Stored items:
————————

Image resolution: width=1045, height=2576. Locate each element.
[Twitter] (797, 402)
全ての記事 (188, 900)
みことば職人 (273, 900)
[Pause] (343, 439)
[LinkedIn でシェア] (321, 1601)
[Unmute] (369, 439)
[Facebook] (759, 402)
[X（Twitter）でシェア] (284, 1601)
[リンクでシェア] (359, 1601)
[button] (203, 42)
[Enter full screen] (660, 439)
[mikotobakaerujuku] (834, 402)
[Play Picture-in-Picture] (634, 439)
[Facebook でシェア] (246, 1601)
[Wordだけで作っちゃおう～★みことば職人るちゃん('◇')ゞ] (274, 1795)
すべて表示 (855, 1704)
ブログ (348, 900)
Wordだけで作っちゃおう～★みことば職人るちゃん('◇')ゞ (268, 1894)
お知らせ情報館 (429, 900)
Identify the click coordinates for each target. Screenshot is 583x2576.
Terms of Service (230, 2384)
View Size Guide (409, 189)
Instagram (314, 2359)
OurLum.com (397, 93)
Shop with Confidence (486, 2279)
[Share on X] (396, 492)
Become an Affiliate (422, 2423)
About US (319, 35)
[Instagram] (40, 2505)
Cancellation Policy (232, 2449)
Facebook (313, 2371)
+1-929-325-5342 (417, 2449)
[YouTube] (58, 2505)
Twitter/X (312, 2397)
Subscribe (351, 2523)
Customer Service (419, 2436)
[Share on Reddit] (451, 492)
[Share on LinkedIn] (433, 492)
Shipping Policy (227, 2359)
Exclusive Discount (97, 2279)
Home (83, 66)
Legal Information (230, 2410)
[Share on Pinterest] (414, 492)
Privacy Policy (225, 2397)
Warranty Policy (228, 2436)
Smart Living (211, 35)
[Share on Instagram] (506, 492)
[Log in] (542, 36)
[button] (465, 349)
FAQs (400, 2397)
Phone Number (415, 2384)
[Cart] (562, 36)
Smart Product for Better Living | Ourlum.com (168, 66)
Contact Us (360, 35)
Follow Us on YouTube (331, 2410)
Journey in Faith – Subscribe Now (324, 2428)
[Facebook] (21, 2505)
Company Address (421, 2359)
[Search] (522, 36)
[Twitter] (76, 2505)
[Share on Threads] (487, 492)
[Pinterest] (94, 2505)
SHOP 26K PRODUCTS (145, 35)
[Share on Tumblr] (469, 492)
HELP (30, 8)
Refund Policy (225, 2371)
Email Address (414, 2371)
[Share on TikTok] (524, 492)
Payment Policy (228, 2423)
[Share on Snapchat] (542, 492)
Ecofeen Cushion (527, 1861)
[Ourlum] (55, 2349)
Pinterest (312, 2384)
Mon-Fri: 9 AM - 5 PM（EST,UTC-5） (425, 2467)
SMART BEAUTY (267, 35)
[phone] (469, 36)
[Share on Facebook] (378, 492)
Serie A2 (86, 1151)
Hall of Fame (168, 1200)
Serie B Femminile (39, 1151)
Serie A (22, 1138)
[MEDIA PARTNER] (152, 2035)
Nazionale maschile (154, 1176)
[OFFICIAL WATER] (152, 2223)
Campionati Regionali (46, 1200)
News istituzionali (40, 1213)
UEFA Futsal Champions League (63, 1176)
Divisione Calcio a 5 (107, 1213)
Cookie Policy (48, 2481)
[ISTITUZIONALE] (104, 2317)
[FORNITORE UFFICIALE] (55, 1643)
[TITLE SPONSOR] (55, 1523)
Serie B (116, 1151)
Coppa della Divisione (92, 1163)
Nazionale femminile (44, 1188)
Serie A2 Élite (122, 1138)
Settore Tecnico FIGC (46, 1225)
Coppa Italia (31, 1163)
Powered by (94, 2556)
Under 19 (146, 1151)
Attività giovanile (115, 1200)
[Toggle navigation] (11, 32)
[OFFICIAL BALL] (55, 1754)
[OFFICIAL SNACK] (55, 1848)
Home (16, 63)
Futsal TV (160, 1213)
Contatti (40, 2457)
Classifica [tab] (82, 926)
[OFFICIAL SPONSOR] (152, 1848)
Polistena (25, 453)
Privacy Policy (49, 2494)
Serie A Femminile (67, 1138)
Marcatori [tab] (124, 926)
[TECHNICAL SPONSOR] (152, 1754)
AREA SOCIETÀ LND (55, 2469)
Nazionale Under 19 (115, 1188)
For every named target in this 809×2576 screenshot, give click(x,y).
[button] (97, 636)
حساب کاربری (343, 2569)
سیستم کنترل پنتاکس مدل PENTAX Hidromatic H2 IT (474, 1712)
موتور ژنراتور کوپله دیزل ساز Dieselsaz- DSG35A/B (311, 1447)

————————

### TASK INSTRUCTIONS
Which lines of the records above hold the word "Wordだけで作っちゃおう"? Copy each of them.

### ANSWER FOR THE TASK
[Wordだけで作っちゃおう～★みことば職人るちゃん('◇')ゞ] (274, 1795)
Wordだけで作っちゃおう～★みことば職人るちゃん('◇')ゞ (268, 1894)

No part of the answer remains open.